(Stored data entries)
- - - - - - -
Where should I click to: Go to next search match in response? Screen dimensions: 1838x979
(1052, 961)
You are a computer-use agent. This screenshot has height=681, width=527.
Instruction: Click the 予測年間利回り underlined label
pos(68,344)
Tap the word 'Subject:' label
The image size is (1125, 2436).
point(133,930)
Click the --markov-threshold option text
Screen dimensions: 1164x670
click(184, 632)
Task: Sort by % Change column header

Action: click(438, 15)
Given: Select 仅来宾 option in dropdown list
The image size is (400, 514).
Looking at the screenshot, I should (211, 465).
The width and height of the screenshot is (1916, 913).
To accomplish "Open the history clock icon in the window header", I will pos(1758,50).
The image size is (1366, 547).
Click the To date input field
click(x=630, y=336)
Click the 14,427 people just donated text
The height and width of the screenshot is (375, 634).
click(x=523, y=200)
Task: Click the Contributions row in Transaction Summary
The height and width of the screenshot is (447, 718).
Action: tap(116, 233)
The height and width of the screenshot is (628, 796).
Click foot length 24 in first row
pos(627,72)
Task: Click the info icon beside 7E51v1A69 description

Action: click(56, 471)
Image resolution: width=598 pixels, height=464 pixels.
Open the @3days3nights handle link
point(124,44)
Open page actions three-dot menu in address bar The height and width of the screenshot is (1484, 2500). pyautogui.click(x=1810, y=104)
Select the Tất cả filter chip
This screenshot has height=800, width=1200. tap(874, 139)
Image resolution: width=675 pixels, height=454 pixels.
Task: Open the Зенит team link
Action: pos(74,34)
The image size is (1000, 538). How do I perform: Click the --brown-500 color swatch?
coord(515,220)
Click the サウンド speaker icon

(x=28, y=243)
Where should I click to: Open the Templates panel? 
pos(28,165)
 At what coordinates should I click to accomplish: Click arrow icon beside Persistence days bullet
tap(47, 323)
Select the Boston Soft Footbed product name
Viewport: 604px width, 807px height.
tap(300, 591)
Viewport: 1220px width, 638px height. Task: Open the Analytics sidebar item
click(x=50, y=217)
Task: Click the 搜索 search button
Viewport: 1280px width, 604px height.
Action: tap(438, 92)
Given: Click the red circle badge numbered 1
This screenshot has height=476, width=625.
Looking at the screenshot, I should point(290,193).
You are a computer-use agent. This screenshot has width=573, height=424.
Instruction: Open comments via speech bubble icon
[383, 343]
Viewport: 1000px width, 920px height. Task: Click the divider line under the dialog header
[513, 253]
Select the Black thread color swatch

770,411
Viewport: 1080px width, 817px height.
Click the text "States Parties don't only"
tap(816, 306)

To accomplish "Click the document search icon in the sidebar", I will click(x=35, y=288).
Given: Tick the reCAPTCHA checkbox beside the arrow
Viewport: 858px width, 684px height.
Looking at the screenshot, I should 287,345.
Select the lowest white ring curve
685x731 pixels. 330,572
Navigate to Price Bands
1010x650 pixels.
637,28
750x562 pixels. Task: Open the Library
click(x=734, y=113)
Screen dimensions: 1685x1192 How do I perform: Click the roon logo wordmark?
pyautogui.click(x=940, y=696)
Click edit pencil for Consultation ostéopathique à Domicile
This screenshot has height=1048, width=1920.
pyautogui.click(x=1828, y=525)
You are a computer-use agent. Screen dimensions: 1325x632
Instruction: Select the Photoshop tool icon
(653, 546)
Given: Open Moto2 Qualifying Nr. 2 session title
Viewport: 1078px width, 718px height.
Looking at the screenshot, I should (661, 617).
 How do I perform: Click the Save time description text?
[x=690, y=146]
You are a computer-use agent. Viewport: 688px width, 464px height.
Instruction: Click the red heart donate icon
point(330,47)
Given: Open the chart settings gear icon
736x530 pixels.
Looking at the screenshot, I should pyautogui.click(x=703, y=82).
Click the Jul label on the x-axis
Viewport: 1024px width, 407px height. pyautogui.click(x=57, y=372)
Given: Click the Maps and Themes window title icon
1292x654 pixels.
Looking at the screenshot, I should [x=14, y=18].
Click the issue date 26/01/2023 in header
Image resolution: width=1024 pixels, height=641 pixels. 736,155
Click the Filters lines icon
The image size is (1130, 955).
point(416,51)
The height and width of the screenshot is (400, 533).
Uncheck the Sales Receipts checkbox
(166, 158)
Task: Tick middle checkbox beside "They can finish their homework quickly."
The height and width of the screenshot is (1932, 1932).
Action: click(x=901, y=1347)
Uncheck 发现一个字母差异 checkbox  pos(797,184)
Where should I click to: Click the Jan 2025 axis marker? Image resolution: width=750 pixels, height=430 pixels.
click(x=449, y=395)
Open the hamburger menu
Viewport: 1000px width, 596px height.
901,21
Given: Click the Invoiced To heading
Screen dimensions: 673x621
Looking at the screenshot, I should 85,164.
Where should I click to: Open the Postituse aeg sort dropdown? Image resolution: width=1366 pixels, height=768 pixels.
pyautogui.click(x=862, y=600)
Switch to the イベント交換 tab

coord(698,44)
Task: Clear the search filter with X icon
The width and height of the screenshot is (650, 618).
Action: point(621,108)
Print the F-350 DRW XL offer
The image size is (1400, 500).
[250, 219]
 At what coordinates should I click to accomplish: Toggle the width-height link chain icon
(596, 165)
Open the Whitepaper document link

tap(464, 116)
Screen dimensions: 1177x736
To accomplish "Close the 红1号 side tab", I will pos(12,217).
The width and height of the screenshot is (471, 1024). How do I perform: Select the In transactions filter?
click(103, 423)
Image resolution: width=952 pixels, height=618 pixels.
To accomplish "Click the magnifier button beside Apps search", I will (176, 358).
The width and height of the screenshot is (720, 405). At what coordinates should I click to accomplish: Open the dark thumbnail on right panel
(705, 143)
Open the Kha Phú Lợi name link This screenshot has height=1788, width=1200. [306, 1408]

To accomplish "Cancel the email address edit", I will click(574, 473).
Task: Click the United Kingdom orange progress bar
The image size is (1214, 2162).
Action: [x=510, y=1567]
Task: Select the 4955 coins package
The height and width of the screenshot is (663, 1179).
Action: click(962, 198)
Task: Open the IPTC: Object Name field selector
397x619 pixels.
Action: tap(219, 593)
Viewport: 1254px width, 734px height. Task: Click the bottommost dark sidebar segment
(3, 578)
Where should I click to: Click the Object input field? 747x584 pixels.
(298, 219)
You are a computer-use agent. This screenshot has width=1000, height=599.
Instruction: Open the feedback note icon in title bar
- - - - - - -
Which of the lines in the data contain the string "address"? Return each one.

Open page actions three-dot menu in address bar The height and width of the screenshot is (1484, 2500). pyautogui.click(x=1810, y=104)
To accomplish "Cancel the email address edit", I will click(574, 473).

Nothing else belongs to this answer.